◆ Extracted data entries ◆
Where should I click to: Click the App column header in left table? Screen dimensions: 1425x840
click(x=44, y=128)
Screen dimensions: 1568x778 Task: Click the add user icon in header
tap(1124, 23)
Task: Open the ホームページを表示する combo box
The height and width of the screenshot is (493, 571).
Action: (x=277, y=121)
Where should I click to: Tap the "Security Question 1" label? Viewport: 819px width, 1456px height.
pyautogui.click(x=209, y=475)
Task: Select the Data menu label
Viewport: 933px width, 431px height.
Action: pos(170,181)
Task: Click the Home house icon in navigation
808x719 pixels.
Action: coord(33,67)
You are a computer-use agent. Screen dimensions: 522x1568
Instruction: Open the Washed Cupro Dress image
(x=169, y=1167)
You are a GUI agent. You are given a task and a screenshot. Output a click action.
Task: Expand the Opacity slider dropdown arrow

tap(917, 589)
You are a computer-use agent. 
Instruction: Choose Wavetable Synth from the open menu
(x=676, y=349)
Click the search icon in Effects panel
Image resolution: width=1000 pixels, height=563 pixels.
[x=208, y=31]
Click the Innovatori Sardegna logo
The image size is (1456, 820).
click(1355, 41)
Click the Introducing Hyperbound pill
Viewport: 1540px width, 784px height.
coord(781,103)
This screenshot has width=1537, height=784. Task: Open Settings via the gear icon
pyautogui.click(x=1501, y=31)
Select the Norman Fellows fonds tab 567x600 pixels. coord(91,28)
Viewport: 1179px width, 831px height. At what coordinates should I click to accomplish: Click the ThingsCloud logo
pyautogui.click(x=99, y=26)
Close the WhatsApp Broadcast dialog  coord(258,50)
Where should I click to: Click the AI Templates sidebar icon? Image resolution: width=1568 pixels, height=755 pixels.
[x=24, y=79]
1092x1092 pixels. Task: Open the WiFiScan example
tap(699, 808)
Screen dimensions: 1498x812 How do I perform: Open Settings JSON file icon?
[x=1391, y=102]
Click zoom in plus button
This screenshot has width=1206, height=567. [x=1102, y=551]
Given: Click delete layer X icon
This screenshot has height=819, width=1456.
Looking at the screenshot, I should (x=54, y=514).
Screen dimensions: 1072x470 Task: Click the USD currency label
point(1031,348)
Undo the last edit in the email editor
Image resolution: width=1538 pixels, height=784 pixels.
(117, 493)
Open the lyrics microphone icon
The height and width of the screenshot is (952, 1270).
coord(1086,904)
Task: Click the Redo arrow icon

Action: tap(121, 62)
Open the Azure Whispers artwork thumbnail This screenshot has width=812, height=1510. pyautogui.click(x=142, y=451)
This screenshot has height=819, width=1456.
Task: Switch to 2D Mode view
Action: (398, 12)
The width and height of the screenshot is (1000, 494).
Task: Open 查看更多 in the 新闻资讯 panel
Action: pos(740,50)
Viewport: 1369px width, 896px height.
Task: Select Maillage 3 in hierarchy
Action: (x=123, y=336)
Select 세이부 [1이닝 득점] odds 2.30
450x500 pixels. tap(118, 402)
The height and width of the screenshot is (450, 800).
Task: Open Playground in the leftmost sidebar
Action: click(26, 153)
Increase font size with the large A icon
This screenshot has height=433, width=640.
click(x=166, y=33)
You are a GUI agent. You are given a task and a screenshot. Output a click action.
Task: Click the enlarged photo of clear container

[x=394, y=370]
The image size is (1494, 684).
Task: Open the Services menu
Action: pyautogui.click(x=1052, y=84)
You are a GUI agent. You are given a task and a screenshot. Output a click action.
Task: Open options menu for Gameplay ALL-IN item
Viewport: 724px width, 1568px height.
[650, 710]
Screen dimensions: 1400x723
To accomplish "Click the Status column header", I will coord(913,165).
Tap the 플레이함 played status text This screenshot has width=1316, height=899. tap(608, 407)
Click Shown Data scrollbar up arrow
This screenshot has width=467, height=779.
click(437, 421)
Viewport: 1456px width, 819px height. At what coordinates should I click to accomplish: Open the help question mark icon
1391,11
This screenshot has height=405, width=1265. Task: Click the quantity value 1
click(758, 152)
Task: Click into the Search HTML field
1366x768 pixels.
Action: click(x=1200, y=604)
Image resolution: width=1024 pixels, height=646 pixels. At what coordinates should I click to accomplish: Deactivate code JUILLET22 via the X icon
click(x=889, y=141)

◆ WHAT IS REQUIRED ◆
Pull out each line of the items above that contains the word "should", copying each one in full.

◆ ANSWER TO THIS TASK ◆
Where should I click to: Click the App column header in left table? Screen dimensions: 1425x840
Where should I click to: Tap the "Security Question 1" label? Viewport: 819px width, 1456px height.
Viewport: 1179px width, 831px height. At what coordinates should I click to accomplish: Click the ThingsCloud logo
Where should I click to: Click the AI Templates sidebar icon? Image resolution: width=1568 pixels, height=755 pixels.
Looking at the screenshot, I should (x=54, y=514).
Viewport: 1456px width, 819px height. At what coordinates should I click to accomplish: Open the help question mark icon
Image resolution: width=1024 pixels, height=646 pixels. At what coordinates should I click to accomplish: Deactivate code JUILLET22 via the X icon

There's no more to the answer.